Please reproduce the data exactly, though every picture must stay out.

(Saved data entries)
'''

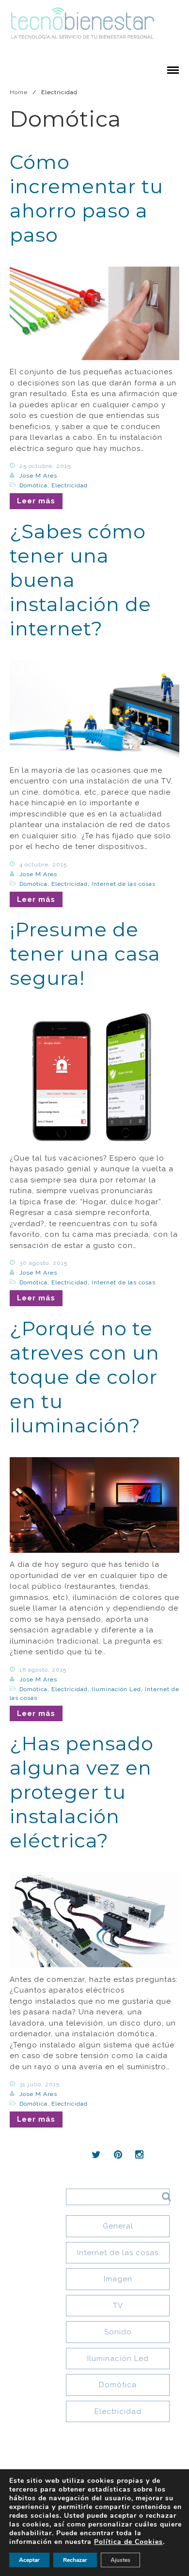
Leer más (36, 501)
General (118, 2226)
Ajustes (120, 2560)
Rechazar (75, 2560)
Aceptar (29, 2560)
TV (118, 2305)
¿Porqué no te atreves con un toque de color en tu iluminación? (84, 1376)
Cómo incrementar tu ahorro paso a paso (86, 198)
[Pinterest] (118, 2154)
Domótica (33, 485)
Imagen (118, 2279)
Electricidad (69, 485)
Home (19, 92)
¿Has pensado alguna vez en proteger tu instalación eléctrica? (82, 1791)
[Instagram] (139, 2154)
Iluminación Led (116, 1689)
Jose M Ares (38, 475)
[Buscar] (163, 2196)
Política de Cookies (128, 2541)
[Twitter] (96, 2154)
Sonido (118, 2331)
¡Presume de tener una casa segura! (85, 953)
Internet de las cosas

'''

Output:
Leer más (36, 501)
General (118, 2226)
Ajustes (120, 2560)
Rechazar (75, 2560)
Aceptar (29, 2560)
TV (118, 2305)
¿Porqué no te atreves con un toque de color en tu iluminación? (84, 1376)
Cómo incrementar tu ahorro paso a paso (86, 198)
[Pinterest] (118, 2154)
Domótica (33, 485)
Imagen (118, 2279)
Electricidad (69, 485)
Home (19, 92)
¿Has pensado alguna vez en proteger tu instalación eléctrica? (82, 1791)
[Instagram] (139, 2154)
Iluminación Led (116, 1689)
Jose M Ares (38, 475)
[Buscar] (163, 2196)
Política de Cookies (128, 2541)
[Twitter] (96, 2154)
Sonido (118, 2331)
¡Presume de tener una casa segura! (85, 953)
Internet de las cosas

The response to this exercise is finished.